There have been some interesting articles on wellbeing at this time – one on the value of a third place if you’re lucky enough to have one or be able to create one given the proliferation of backyard pods like these. I also read with interest this article on the vagus nerve (which I’d never heard of) but realised has been naturally triggered in my yoga practice and pranayama breathing – the latter of which I’ve guided those close to me in when they’ve had panic attacks. It’s important to know that all of us can access this when we need during such a stressful time in our lives.
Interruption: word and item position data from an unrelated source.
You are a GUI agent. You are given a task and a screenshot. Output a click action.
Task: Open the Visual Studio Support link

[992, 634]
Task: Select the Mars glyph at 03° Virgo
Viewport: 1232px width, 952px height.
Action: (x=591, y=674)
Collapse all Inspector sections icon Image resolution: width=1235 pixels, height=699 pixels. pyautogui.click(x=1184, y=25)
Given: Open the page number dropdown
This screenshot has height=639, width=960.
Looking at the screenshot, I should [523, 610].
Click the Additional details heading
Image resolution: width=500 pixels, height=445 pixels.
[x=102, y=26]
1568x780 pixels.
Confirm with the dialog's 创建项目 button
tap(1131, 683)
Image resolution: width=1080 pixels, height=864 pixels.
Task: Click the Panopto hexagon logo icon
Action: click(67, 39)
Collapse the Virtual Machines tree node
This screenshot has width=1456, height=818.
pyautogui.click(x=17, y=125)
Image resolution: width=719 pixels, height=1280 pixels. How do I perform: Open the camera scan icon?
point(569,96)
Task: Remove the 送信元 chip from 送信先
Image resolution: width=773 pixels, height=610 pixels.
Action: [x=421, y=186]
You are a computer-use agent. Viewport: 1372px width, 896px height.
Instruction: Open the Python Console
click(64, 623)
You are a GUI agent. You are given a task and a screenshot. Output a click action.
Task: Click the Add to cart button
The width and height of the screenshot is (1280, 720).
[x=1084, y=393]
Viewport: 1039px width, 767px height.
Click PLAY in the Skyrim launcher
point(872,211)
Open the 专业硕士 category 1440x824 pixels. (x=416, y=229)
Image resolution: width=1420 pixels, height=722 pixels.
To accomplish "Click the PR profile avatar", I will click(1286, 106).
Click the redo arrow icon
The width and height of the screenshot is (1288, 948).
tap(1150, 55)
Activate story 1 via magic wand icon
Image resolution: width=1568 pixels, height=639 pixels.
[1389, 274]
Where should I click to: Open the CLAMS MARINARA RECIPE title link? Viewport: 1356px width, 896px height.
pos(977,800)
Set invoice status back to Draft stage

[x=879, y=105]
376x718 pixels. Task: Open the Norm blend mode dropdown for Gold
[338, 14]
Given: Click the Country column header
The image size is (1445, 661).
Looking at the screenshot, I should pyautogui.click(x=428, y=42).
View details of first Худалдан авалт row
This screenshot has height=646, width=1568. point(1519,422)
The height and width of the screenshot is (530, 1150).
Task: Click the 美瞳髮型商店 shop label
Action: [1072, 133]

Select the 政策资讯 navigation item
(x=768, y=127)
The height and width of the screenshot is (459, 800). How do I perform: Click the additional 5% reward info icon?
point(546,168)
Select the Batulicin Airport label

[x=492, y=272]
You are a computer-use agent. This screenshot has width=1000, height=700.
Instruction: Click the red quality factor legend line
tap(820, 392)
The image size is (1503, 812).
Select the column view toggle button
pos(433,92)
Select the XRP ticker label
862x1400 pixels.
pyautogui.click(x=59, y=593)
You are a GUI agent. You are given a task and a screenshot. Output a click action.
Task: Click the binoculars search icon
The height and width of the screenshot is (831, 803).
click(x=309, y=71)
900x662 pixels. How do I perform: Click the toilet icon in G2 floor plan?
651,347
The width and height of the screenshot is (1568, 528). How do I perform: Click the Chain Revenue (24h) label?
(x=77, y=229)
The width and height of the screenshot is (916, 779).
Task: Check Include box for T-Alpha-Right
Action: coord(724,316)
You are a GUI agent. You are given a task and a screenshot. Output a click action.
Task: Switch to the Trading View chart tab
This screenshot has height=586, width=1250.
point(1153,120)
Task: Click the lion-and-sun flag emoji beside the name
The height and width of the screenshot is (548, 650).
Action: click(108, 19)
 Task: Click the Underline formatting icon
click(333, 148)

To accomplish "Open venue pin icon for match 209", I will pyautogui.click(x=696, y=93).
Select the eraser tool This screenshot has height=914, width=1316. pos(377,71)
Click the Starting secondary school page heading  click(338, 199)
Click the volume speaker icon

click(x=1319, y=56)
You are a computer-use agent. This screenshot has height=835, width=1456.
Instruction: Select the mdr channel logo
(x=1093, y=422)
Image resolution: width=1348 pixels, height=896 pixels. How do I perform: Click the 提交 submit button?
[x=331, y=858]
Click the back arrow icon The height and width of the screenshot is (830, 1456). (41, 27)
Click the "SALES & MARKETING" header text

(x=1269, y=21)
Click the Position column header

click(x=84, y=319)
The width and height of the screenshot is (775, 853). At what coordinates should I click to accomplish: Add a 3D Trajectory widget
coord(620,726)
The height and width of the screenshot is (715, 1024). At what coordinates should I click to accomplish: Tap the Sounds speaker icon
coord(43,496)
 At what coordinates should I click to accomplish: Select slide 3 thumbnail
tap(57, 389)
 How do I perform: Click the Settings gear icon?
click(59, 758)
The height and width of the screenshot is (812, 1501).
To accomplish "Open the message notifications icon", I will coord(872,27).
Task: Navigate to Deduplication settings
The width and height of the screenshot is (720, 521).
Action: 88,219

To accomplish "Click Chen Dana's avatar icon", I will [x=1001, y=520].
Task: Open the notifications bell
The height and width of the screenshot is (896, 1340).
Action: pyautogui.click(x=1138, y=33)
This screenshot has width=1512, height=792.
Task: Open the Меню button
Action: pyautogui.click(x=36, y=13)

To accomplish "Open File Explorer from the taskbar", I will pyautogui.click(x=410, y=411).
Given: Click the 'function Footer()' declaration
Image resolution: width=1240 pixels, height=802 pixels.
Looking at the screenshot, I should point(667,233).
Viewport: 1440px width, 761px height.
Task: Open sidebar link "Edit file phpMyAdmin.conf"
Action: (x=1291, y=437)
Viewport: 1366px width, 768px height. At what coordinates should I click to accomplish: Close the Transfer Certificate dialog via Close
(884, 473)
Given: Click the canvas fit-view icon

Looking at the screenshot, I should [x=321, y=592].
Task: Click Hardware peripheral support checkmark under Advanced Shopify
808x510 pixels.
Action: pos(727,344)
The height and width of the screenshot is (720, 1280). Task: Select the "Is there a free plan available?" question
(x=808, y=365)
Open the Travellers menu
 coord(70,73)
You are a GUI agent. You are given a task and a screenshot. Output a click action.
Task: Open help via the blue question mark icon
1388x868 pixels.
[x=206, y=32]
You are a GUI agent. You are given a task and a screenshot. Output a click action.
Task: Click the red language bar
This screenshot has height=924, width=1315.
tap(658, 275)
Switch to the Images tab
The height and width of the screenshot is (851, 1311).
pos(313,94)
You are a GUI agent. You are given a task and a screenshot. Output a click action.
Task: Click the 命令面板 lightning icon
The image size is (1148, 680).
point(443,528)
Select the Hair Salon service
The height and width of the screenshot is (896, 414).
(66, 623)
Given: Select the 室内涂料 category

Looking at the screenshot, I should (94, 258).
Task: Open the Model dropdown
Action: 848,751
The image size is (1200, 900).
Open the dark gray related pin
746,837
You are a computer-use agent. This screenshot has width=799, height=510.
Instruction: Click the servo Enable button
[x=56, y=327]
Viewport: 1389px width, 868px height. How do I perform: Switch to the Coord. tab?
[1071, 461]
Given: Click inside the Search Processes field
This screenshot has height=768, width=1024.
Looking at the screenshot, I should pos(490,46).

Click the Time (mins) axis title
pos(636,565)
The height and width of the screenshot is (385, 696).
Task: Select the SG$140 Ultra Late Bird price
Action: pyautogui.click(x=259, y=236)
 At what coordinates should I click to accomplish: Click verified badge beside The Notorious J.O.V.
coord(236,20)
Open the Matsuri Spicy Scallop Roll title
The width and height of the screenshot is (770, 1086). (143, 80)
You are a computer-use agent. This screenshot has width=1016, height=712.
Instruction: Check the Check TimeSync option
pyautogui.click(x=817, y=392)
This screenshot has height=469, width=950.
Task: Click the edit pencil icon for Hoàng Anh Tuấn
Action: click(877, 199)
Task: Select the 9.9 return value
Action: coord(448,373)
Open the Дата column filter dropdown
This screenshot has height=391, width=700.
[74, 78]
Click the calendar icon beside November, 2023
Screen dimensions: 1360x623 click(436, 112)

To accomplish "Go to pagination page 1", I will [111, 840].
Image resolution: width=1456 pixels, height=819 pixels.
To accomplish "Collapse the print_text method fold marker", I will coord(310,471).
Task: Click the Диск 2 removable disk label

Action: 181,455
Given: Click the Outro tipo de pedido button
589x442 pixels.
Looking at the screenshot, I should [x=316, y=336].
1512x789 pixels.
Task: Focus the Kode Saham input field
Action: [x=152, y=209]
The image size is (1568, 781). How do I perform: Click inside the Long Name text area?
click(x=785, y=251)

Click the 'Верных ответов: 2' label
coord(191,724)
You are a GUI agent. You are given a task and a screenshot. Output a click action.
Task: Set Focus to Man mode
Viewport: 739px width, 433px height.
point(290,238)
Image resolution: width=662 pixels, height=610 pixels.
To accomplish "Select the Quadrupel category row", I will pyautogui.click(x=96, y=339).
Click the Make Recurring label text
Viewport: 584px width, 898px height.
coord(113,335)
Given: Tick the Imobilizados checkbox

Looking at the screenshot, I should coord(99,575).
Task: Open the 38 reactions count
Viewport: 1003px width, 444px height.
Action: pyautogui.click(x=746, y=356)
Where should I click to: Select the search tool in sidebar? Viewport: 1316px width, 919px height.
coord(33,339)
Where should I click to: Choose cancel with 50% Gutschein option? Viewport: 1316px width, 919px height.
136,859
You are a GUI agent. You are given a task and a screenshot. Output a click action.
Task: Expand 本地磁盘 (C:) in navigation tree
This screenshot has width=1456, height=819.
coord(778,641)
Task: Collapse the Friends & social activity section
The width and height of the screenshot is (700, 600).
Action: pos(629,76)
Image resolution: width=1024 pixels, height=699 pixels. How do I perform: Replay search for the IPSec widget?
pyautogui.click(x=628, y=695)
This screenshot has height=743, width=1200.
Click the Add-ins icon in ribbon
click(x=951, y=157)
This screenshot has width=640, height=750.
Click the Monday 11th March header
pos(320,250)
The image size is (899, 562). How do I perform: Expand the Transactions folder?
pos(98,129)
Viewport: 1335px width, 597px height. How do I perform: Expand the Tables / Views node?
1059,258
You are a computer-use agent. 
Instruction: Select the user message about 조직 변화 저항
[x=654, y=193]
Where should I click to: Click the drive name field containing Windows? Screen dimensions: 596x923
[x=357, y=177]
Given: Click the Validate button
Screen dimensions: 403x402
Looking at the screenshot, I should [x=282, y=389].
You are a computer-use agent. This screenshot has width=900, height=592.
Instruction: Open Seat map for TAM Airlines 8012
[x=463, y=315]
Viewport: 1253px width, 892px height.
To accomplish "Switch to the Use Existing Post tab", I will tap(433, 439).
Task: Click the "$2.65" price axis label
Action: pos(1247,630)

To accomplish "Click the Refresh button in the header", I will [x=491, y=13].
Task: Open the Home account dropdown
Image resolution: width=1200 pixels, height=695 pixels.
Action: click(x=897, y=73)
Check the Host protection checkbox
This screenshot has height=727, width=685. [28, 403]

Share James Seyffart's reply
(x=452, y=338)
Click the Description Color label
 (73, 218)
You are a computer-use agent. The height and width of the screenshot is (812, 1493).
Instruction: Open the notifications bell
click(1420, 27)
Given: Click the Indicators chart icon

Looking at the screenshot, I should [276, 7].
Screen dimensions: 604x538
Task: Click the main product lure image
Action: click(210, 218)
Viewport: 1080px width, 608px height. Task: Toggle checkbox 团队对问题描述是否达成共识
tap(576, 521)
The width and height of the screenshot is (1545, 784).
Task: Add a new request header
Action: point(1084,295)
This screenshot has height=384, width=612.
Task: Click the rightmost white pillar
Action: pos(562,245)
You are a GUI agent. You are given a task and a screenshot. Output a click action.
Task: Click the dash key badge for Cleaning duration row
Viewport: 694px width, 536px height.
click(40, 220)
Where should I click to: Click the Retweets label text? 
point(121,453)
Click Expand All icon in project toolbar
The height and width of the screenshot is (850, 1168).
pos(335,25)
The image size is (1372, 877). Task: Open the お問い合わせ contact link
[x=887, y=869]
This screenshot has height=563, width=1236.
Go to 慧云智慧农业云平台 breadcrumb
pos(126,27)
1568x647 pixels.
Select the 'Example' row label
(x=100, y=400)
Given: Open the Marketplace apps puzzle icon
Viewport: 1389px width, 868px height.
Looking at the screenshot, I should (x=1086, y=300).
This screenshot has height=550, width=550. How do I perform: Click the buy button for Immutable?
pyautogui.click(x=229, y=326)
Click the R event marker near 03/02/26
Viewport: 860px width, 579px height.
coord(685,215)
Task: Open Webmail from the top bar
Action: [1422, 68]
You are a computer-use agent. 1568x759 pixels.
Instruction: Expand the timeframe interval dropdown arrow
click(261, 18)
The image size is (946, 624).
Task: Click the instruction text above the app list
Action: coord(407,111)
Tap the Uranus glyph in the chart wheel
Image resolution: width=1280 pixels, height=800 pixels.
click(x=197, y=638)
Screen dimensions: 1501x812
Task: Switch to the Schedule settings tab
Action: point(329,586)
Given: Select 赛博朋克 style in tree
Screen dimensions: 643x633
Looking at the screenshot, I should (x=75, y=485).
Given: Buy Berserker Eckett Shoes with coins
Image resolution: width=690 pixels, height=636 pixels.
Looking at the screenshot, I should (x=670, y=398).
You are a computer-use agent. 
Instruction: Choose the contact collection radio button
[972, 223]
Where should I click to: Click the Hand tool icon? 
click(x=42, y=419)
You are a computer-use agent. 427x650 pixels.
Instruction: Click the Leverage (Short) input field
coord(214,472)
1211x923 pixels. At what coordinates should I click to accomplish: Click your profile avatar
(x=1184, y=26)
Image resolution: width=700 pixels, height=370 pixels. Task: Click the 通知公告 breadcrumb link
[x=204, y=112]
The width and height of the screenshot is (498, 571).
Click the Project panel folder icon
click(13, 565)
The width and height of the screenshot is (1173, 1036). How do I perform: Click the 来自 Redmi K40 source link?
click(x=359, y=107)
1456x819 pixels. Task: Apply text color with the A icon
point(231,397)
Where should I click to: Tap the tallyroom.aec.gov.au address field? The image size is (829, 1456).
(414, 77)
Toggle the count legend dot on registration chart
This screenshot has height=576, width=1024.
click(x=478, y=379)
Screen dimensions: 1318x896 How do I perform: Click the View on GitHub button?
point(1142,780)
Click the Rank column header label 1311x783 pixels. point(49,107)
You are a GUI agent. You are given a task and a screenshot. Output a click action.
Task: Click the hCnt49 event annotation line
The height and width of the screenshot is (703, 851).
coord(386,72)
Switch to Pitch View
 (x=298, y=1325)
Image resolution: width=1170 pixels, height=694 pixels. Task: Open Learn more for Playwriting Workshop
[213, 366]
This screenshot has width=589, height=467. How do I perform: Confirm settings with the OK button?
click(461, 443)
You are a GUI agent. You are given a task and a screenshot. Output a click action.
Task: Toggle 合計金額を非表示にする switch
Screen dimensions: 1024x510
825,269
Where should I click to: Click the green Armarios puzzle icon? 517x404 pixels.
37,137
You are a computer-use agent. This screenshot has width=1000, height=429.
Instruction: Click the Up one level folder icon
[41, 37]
While I’m not putting too much pressure on myself in this extended lockdown period to learn a new skill, I have resolved to ride my bike more and also download the duolingo app to practise my high school French (something I regret not doing in Year 12 as I’ve now watched Lupin 2 and started Call my agent and Emily in Paris also looks fun). Paris also looked amazing if you watched the Tokyo 2020 closing ceremony with Japan handing over the baton to France.
Some of my clever and creative family and friends have been more productive including Mr Rosanna who has released his first acoustic song When you come ’round (don’t we wish) ahead of getting his album professionally produced in the recording studio, which is now on hold. My friend Kath Elliot has also just launched The Alcohol Mindset Coach for those wanting to change their relationship with alcohol. I don’t drink but many Gen Xers and Baby Boomers do and binge drinking was a common theme when we were young. I’m glad that attitudes to alcohol have changed with the range of non-alcoholic drinks now available, Febfast, Dry July and places like Brunswick Aces opening. While we can’t venture far these days, I was also excited to discover HelleniCo Deli in Bulleen Road just about to open while going for a walkie talkie with my bestie Jules last week. We can’t go to Greece for now but we can still get our Greek food fix on.
It’s nice to see too that we can still have a third and fourth act in our lives judging from the release of scientist Professor Peter Doherty’s new book An Insider’s Plague Year and his morphing into a science journalist and commentator in the twilight of his life when he was set to retire. I’ve previously worked with the charismatic Dr Norman Swan and seen his similar journey (although he’s long been a journalist) with his ABC Radio Coronacast series and his new book So you think you know what’s good for you?.
Finally, we could all do with a good laugh at the moment and it’s great to see some comedians doing well on social media given no live performances can happen. Jimmy Rees in particular has made me laugh out loud with this gem from last week Meanwhile in Byron. Between that and the Dees footy game last night (Max Gawn – you are a star) – it’s brought a smile to my face at a pretty grim time. Hang in there everyone – there is something to be said about surrendering to our circumstances at the moment and finding our way back to the start through our hearts. We will get there.